Yüzde 30 kadın üye oranımız ve 5 kadın ilçe başkanımızla siyasette kadını daha
görünür kılmak için çabaladık. Bugün
İzmir’in hangi teşkilatının kapısını çalarsanız çalın, karşınızda genç,
dinamik, günlük siyasi çekişmeleri arkasında bırakmış zihinlerle ve Türkiye’nin
geleceğini tartışan, hedefleri yüksek, ortak akla inanan tecrübeli bireyleri
karşınızda göreceksiniz. Türkiye’de siyaseti bir zenginleşme aracı olarak
görenlerin karşısında DEVA Partililer olarak, eşitlikten ve liyakatten bir
milim sapmadan, ülkemizi kısır döngülere sokan anlayışlara hiçbir zaman göz
kırpmadan, önceliklerimizi belirlerken 84 milyon yurttaşımızı unutmadan,
cepleri değil canları düşünerek siyaset yapmayı, kendimize ülkü ediniyoruz”
dedi.
“HÜKÜMETE KARŞI YİNE
İNSANIMIZIN GÜVENİ YERLE YEKSAN OLMUŞTUR”
Depremzedelerin sorunlarına ilişkin konuşma yapan Başkan
Ösen, “DEVA Partisi İzmir Teşkilatı olarak inanıyoruz ki, bugün Türkiye’de
siyaset yapmak her vatandaşımız için bir zorunluluk durumu almıştır. Değerini
her gün erittikleri Türk Lirasına, işsizlik ve enflasyonla mücadelesizliğe, yol
geçen hanına dönen sınırlarımıza, doğal afetlerden sonra destek vermeyen aksine
para isteyenlere karşı; yeter söz milletin diyebilmek her birimiz için artık
bir ödev haline gelmiştir. Acıları tazeliğini hala koruyan, geçtiğimiz yıl 30
Ekimde İzmir’i vuran İzmir Depremi’nde, hatırlayacağınız gibi 117 vatandaşımız
hayatını kaybetmiş, bini aşkın yaralımız hastanelere kaldırılmıştı. Binlerce
binamız hasar almış, içlerinden yüzlercesine yıkım kararı alınmıştı. Geçen 1
yıllık süre zarfında vatandaş yaralarını sarma noktasında, son yıllarda alışık
olduğumuz şekilde yalnız bırakılmış, binlerce vatandaşımız mağdur edilmiştir.
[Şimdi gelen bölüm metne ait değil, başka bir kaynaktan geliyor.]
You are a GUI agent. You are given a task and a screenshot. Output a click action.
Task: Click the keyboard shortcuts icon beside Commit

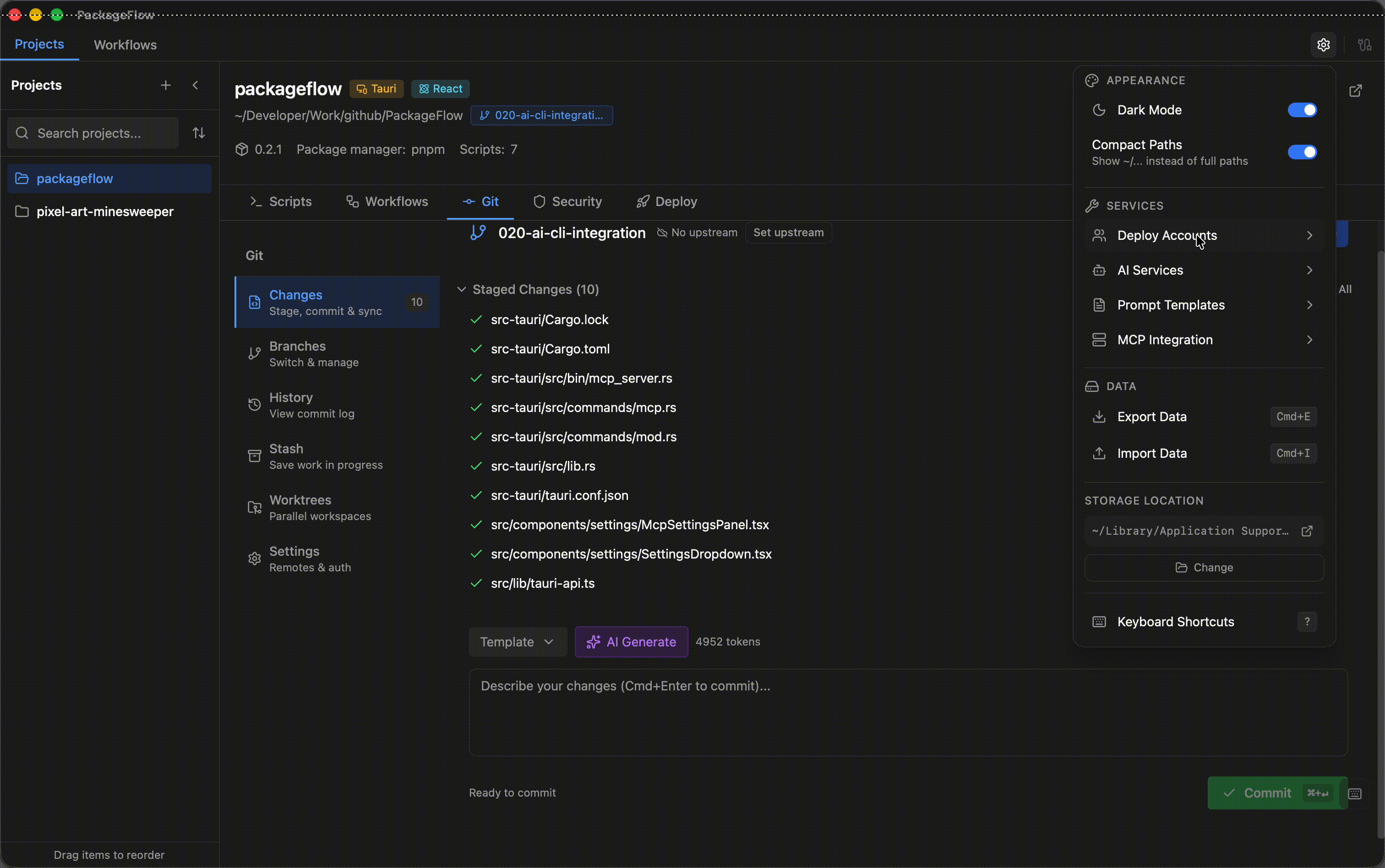(1356, 793)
Emsal artışı, müteahhit, bürokrasi üçgeninde debelenen yurttaşlarımız hem
canından hem de malından olurken, deprem sigortası sistemi sağlıklı işlememiş,
insanımızın canından ve malından sorumlu olan hükümete karşı yine insanımızın güveni
yerle yeksan olmuştur. Böylece dün Elazığ ve Van’da vatandaşlarımızın yaşadığı
acı tecrübeler, İzmir en orta yeri Bayraklı’da da yaşanmış oldu. Her geçen gün
şunu rahatlıkla anlıyoruz ki; Artık Türkiye’de herkesin acısı, kederi, geleceği
ve çabası ortak hale gelmiştir” ifadelerini kullandı.
SAPAN: BAYRAKLI’DAKİ
SORUN İZMİR’DEKİ SORUN; İZMİR’DEKİ SORUN TÜRKİYE’DEKİ SORUN
DEVA Partisi Bayraklı İlçe Başkanı Sami Sapan sahadaki
izlenimlerini aktararak, “DEVA Partisi ilçe başkanlığı için mazabatayı aldıktan
sonra görevlendirildikten sonra Bayraklı’da inceleme yaptık. Sahada insanların
sorunlarını dinlemeye başladık. Gördük ki Bayraklı’daki sorun İzmir’deki sorun;
İzmir’deki sorun Türkiye’deki sorun. Bunu yaparken gördük ki insanlar mutsuz.
Her sorunun bir çözümü olduğunu ve bunun devasının ne olduğunu çok iyi biliyor.
Bugün İzmir’de insanlar mutlu neden, çünkü insanlar devasını biliyor. Çünkü genel
başkanımız İzmir’de. Niyeti hayır olan insanların yanında olmayı dua ettik;
duamız kabul oldu. Biz artık deva partisindeyiz. Görüyoruz ki herkesin duası
kabul olmuş, herkes DEVA’da” diye konuştu.